Members of the department carry out research in several areas of experimental and theoretical physics, including atomic and molecular physics, condensed matter physics, physical oceanography, theoretical geophysics and applied nuclear physics. In atomic and molecular physics, there are experimental programs in collision-induced infrared absorption spectroscopy, electron emission spectroscopy of simple molecules, molecular ions and free radicals, laser-induced fluorescence spectroscopy, and Raman spectroscopy, and theoretical work on atomic and molecular collisions. The work in condensed matter physics includes experimental programs in solid state nuclear magnetic resonance on systems of biophysical interest, Raman spectroscopy of lipid bilayers and membranes, studies of phase transitions using Brillouin and Raman spectroscopy, studies of instabilities and pattern formation in simple fluid dynamical systems, and spectroscopic studies of molecular crystals. Theoretical condensed matter physics research involves studies of magnetism, superconductivity, and the statistical mechanics of polymers and lipid bilayers. The physical oceanography group carries out field and laboratory research on several projects which take advantage of Newfoundland's unique oceanographic environment, using acoustic and other remote sensing techniques. These include studies of circulation on the Newfoundland and Labrador shelves, Labrador current dynamics, fjord dynamics, submarine canyons and sediment transport dynamics in the nearshore zone and on the shelf.

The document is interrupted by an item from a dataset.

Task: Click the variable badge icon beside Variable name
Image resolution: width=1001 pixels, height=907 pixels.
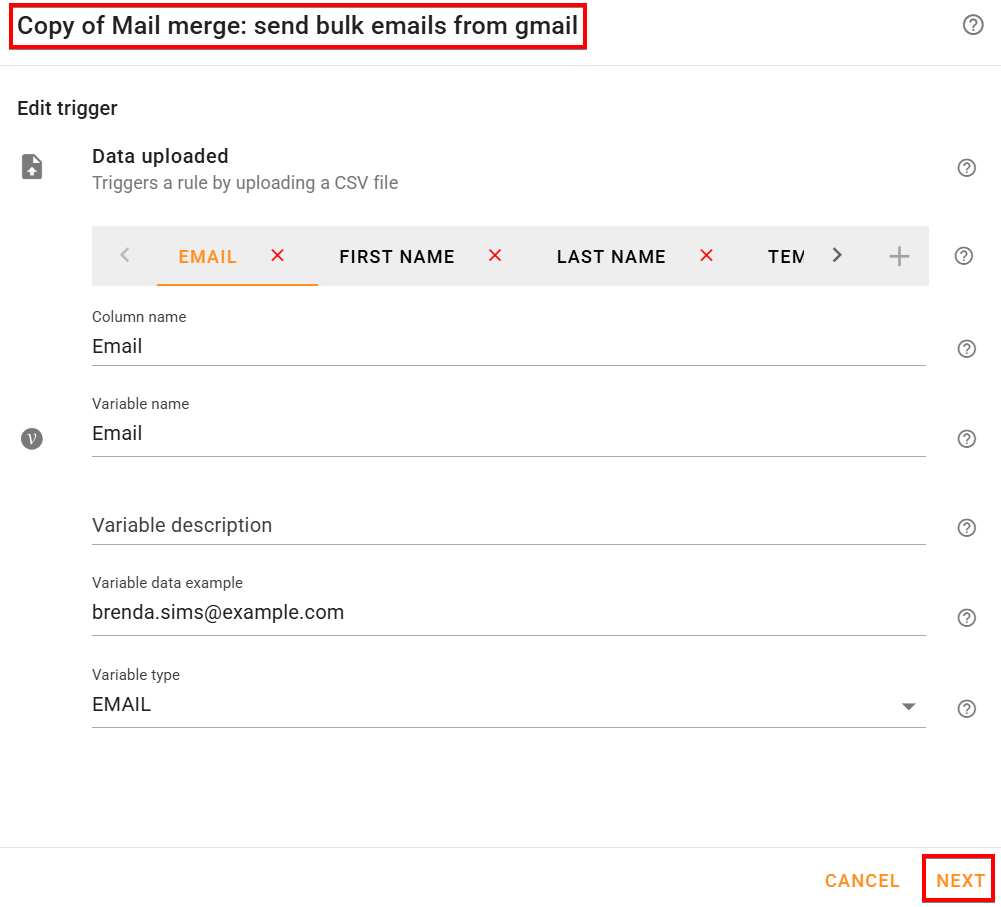Action: click(x=31, y=438)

Theoretical oceanographic studies involve the modelling of ocean circulation, gravity wave phenomena and other aspects of ocean dynamics. Research in theoretical geophysics is concentrated on whole-Earth dynamics, with special emphasis on the physics of the liquid core (the Earth's "third ocean") as inferred from its wave spectrum and the associated momentum transfer to the deformable solid parts of the Earth. In nuclear physics, research is done on the atmospheric concentrations of radioactive elements and on dosimetry for medical applications.